Wednesday, November 9, 2016

Wednesday, 11/9

Okay...I did not expect that to happen.

As I say in here all the time, I'm loathe to discuss politics at all. This country is so ripped down the middle by partisanship that if I were to say something bad about one side half the people reading this would throw down their phones or slam their laptop covers in disgust and swear to never speak to me again. That's not me being hyperbolic. That's me stating the truth. That's why, except for the blog I wrote last week about our next President inheriting a divided country, I try to stay away from politics with the same care I would stay away from a rabid bear.

That being said, I thought last night would turn out differently than it did. I really did. All the empirical evidence pointed that way, in the form of polls, models, and other quantitative data, like an economy that was humming along, the stock market at an all-time high, and an outgoing President with a 56% approval rating.
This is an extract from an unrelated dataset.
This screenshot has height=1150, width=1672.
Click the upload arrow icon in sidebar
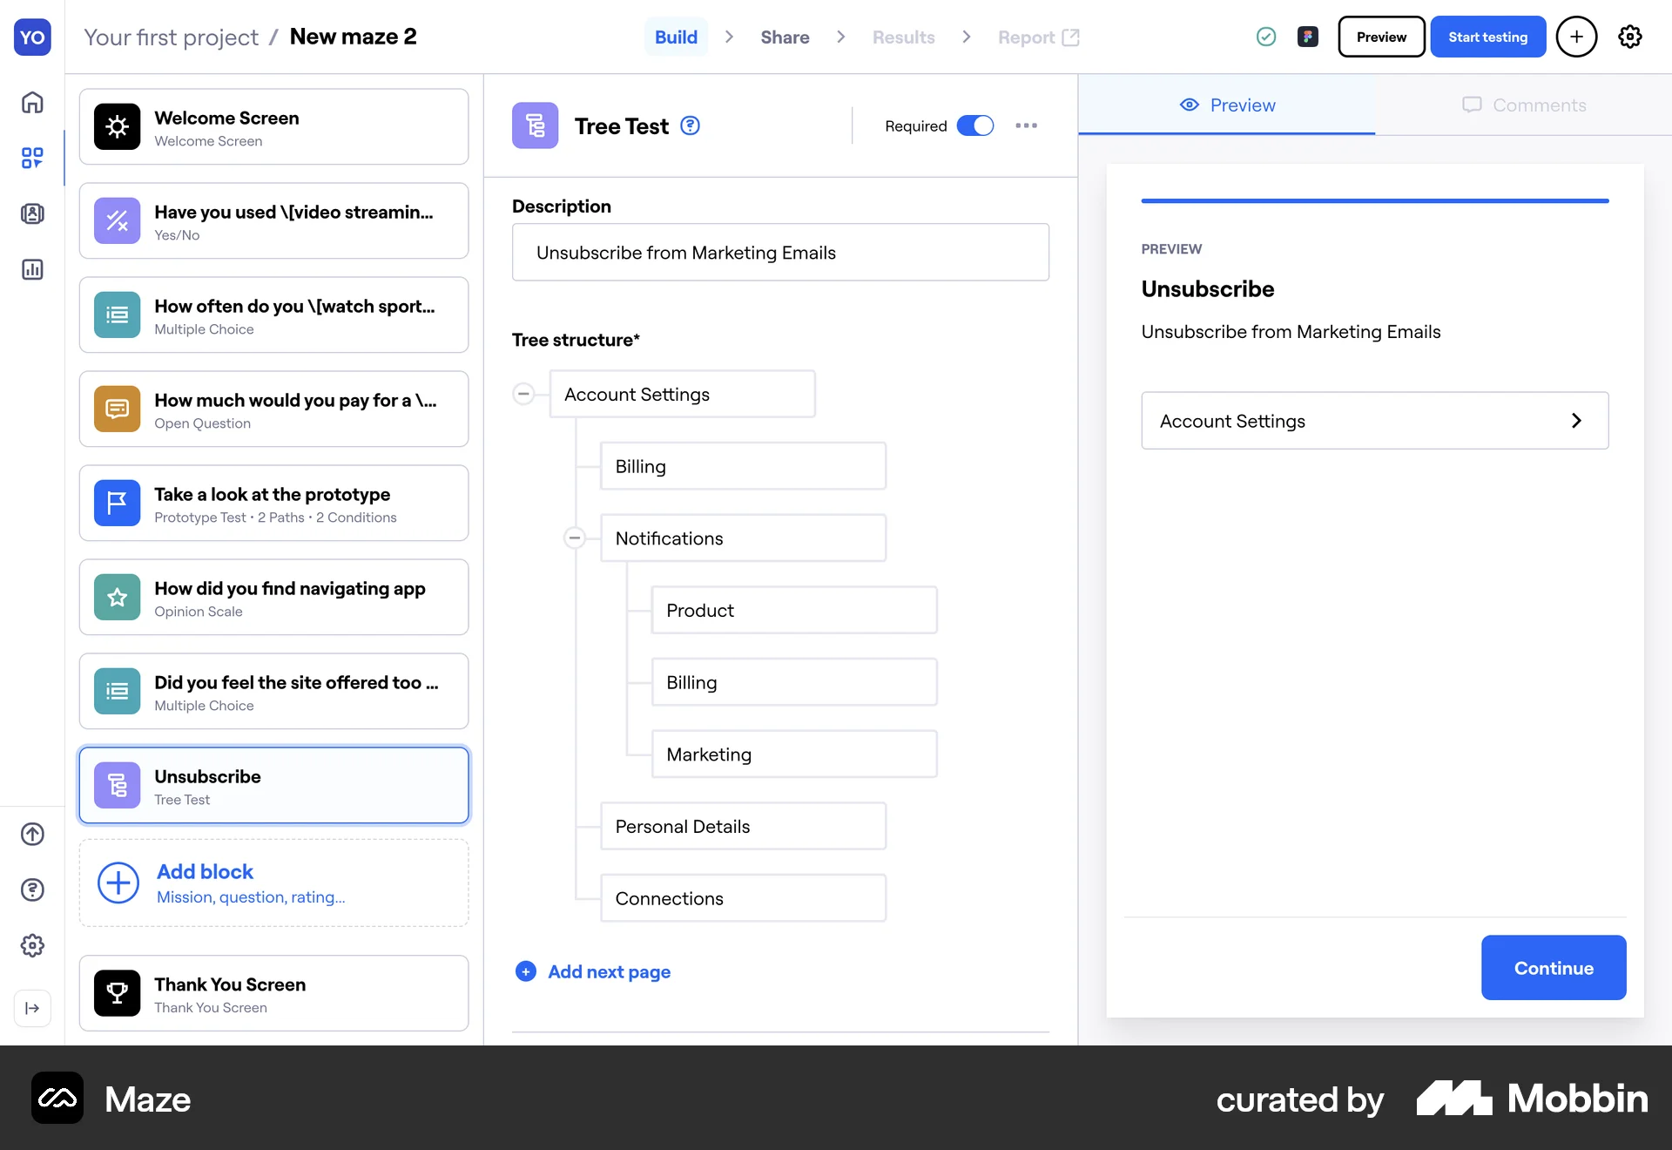[32, 834]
The science and evidence led, logically, to a conclusion. But last night, for whatever reason, science and evidence did not lead the way. What the experts predicted, and what I thought would happen, based on years of being a political junkie (after all, I wrote a speech for a political candidate when I was in second grade, for heaven's sake), didn't occur. Apparently, something other than science and evidence and logic and reason carried the day.

And that scares me a little.

Maybe I shouldn't have been so surprised. After all, one of the reasons people get so worked up about politics is that logic and reason don't play a big part in it. Maybe I needed to remember that a big part of politics is emotion. People don't always vote based on what's best for them; pundits will always talk about that when wondering why a certain group voted in a certain way that's against, say, their economical well-being. People vote based on their guts, and they vote their feelings. Its funny; as I get older and (dare we even say) wiser, I find myself using logic and reason more than my feelings and my guts. Maybe I'm turning into a Vulcan. I dunno. All I know is that last night was a prime example of how, once again, I seem to be out of the mainstream. I voted with my head.

A majority of Americans voted with their hearts.

Where does that leave us now? I have no idea, and the uncertainty of it all scares me to death. This morning the stock market appears to be tanking. If I were a woman or a person of color or a gay American or someone who's been bullied or (heaven forbid) someone of a certain ethnic or religious background, these now become very uncertain times.  And from first hand experience, I know that the large majority of people living in the European Union (and many others around the world) are shaking in their boots, wondering not only what the heck is going on in this country, but also wondering what their futures hold, too.

But it is what it is. The American people have spoken, and we now have to deal with the results. We now, in essence, become the lab rats in a living, breathing, political experiment. How that experiment is going to turn out, I have no idea. My head tells me one thing, but as I found out last night, my head isn't always right.